EXERCISE AIM =
Return only that part of the material below which starts with the line containing "Task: Run the last launched application" and goes on through the line containing "The width and", restated exactly.

DATA SHOWN =
##############################

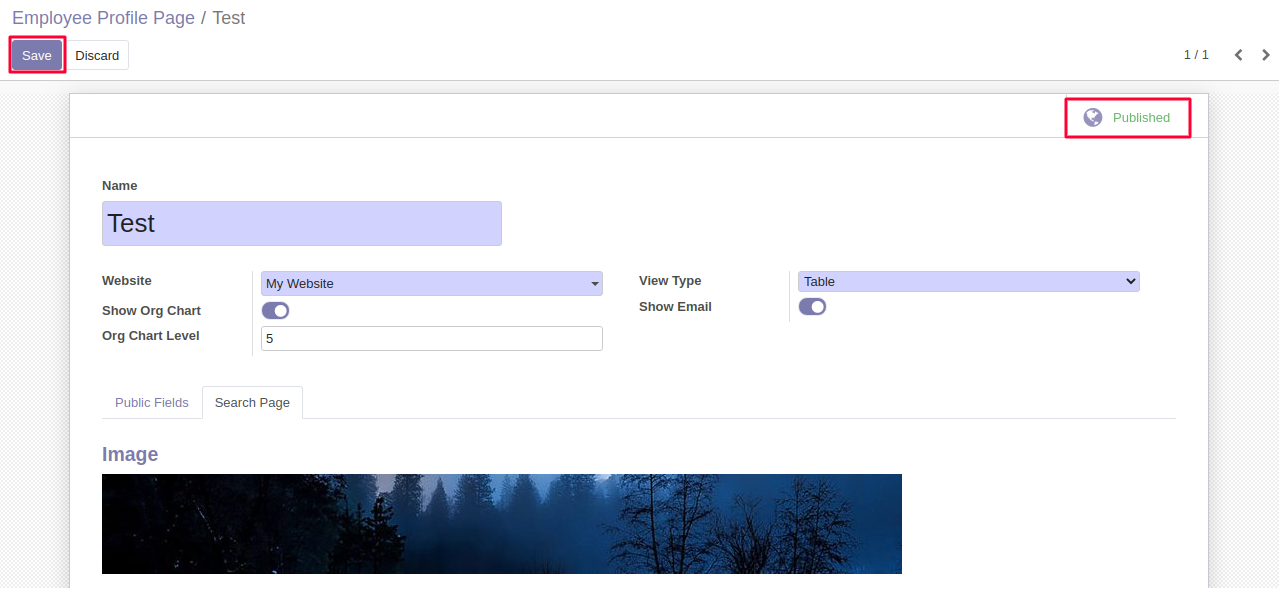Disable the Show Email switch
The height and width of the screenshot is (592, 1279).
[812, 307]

##############################

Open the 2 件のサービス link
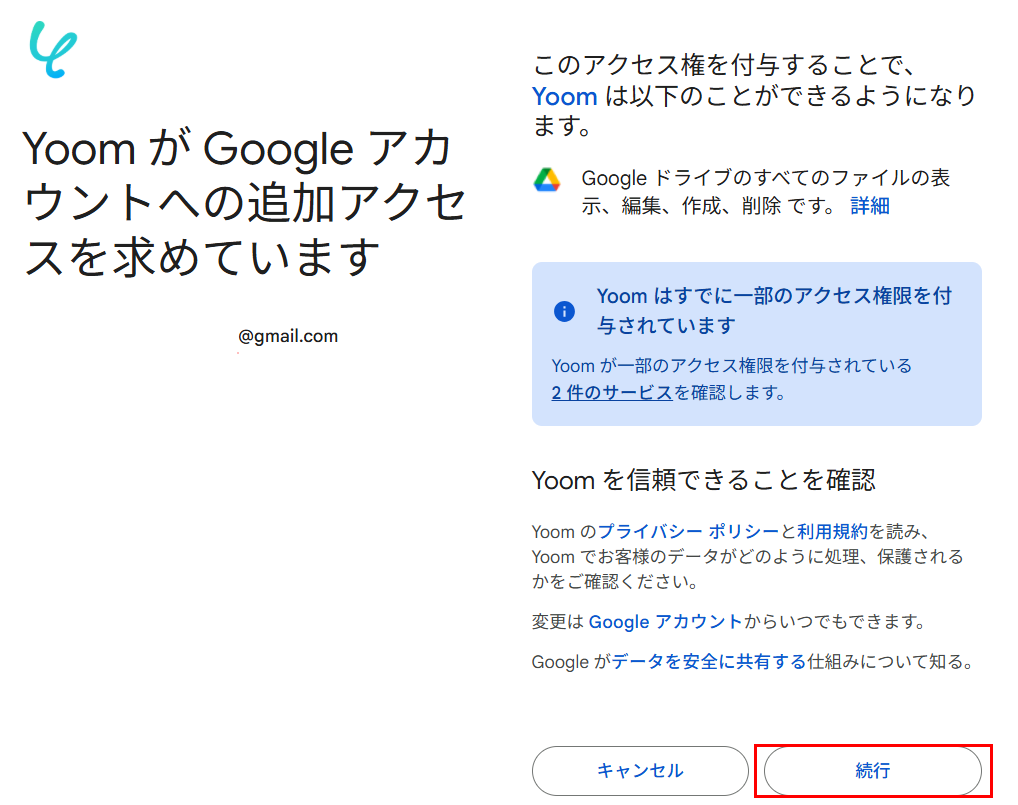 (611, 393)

##############################

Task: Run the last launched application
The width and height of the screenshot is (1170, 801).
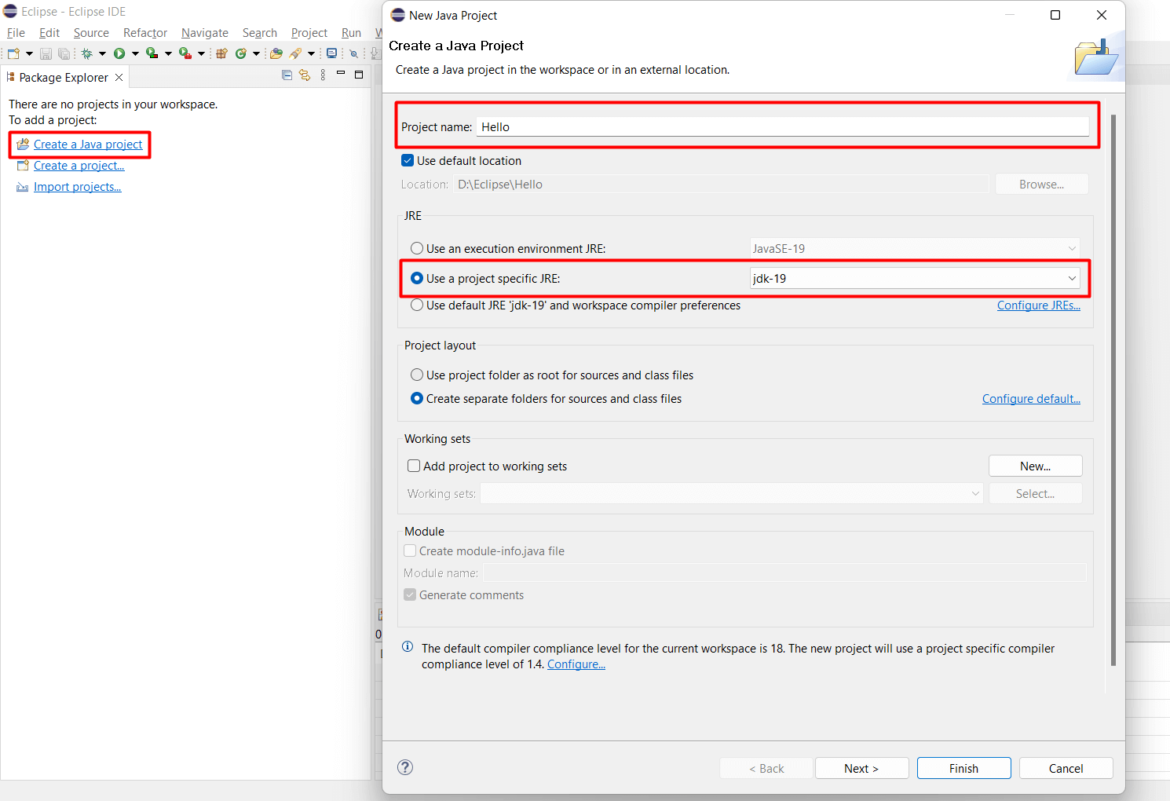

##############################

RESPONSE FOR THIS EXERCISE =
Task: Run the last launched application
The width and height of the screenshot is (1170, 801).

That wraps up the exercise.